• **CHALLENGE**
Starting at the line containing "Where should I click to: Open" and continuing through the end of the entries, set out each line as a numbered list, omitting blank lines and leaving the pictures out.

• **DATA PROVIDED**
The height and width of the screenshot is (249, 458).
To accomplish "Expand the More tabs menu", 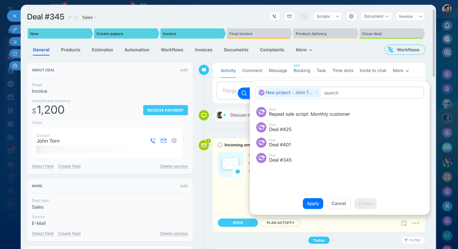I will coord(304,50).
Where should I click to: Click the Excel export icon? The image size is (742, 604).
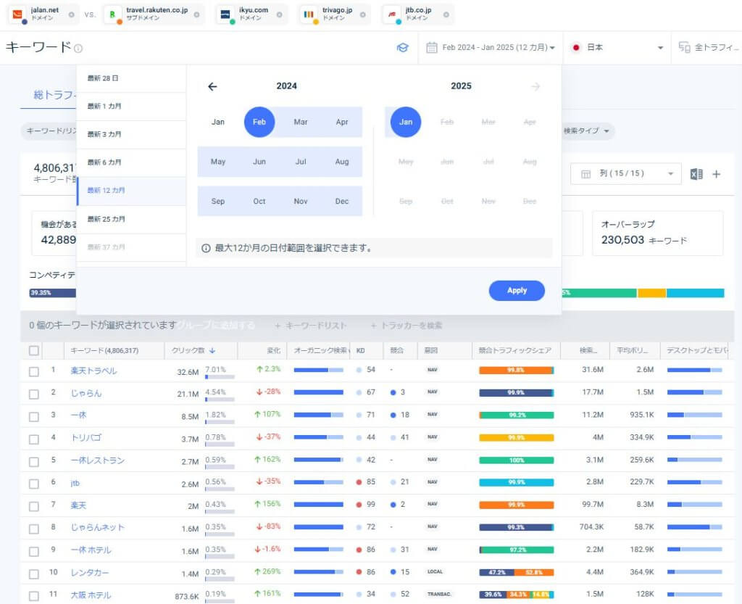(x=696, y=174)
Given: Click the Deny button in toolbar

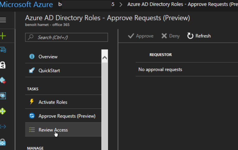Looking at the screenshot, I should (x=170, y=36).
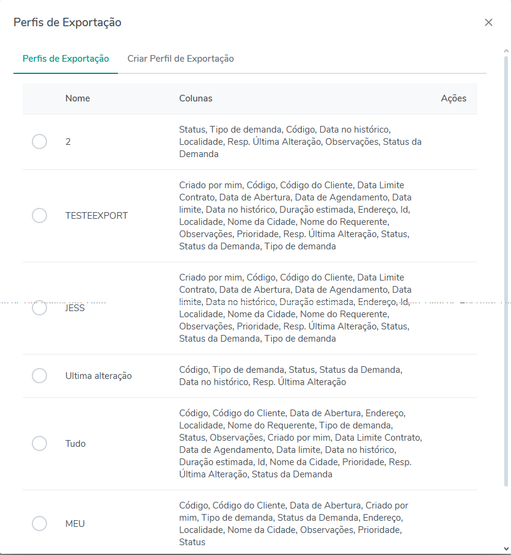Viewport: 511px width, 555px height.
Task: Click the Colunas column header
Action: pos(196,98)
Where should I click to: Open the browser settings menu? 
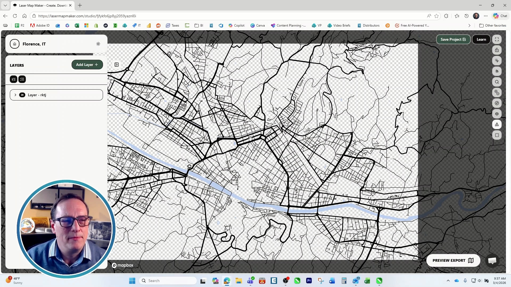tap(486, 16)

• **FULL OUTPUT**
1. Where should I click to: Open the browser settings menu? 
2. tap(486, 16)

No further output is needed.